Friday, August 01, 2008

I <3 EFY

I have been away for most of July doing something great. I took two weeks to be a counselor at Especially For Youth in San Antonio. Each week at EFY, I was responsible for 12 boys, ages 16 - 18. I have never had an experience like that in my life. EFY is incredibly fun, but also intensely spiritual.

My goal each week was to get my boys excited to serve a mission. I had several boys who were already excited, and a few who became excited by the end of their week at EFY. A couple of stories:

They ask new EFY counselors to show up for training the weekend before the kids arrive. On Sunday night, we had a fireside with the session director - the main teacher and instructor of the week. For the opening hymn before the first session, we sang I am a Child of God. I have never been struck by that simple song in that way. The Spirit was powerful as it washed over me and really taught me that I am a Child of God.
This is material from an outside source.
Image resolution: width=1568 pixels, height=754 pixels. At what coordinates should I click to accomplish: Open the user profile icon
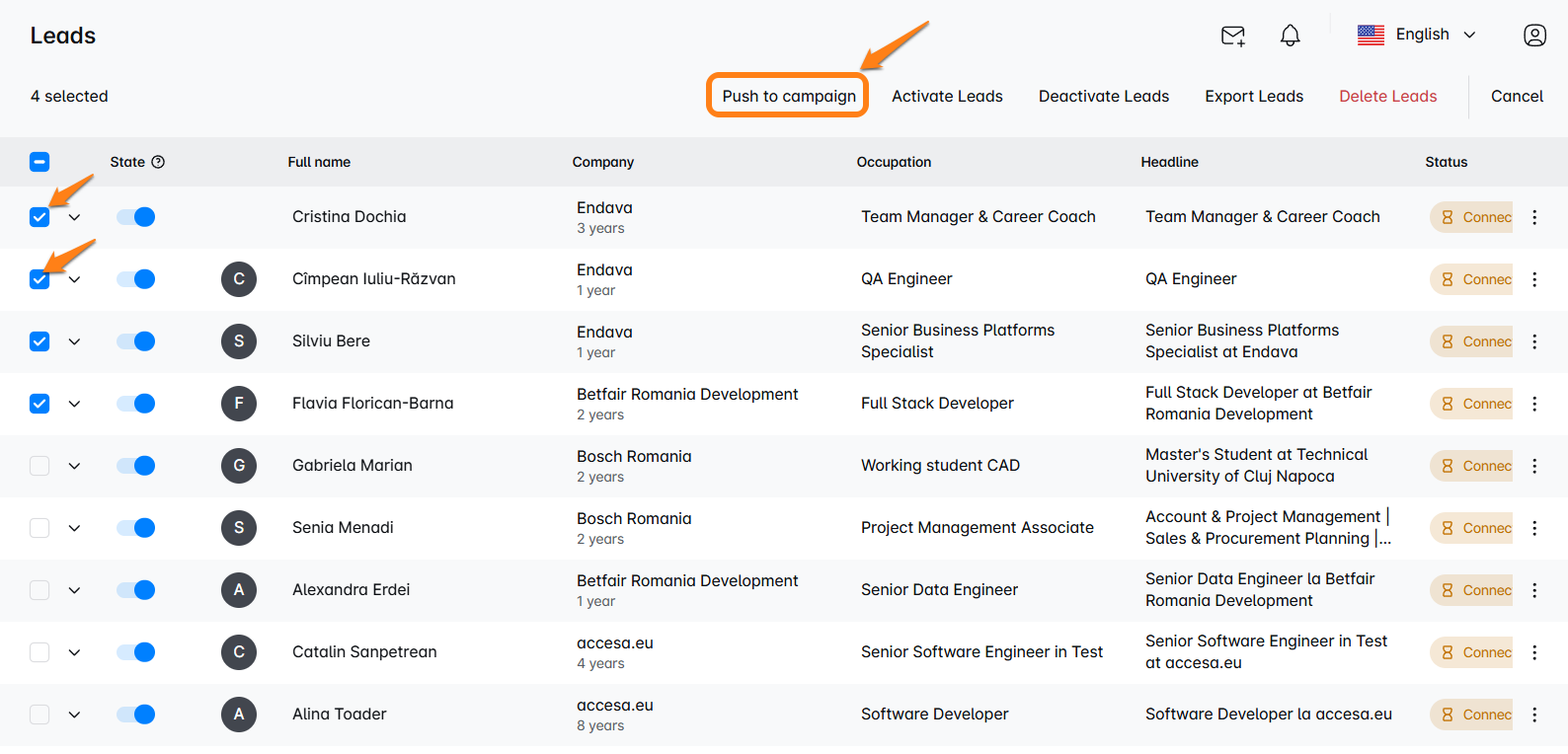[x=1534, y=36]
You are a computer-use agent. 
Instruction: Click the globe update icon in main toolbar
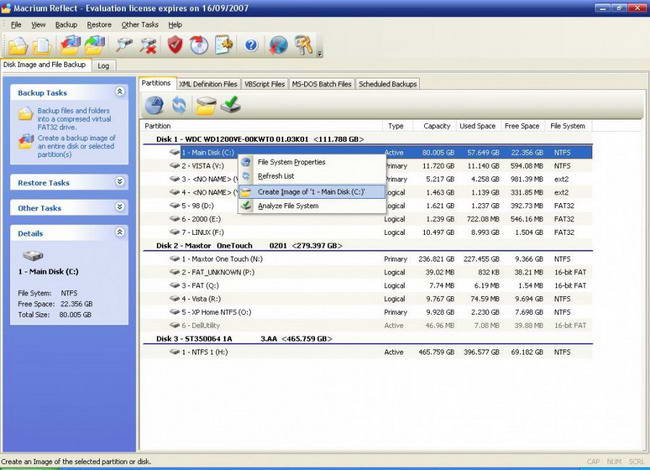(x=278, y=45)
I have been taught the Gospel my whole life, but lately I have noticed my most powerful spiritual experiences are tied to the most simple and basic principles of the Gospel - things I have been taught since Primary. I attribute the special power of the Spirit at that Sunday night fireside to two things: the quality of the people I was working with - the group who takes time out of their lives to work with those kids are consecrating their time to the work of the Lord, and that the work of that next week would have a transforming power for some of those kids we served.

The next story also involves that same song. For the second San Antonio session, they brought a couple of hundred of Hispanic kids from Houston. EFY had not previously been heavily promoted to the two Spanish stakes, so most of these kids had never been to EFY before. There was a special Spirit the whole week and on Thursday, they have a musical program in preparation for the testimony meetings later that night.

One of the young sisters from those Spanish stakes sang a verse of I am a Child of God as a solo in Spanish. When the week started, the white kids and the Hispanic kids didn't really know how to interact. Their taste in music at the dances was different. The Spanish kids were all bilingual, and there were barriers between the groups of kids.

That familiar song, sung in Spanish, combined with other things that week to unify the groups despite different cultural backgrounds. It taught us all in a special way that we are all children of God.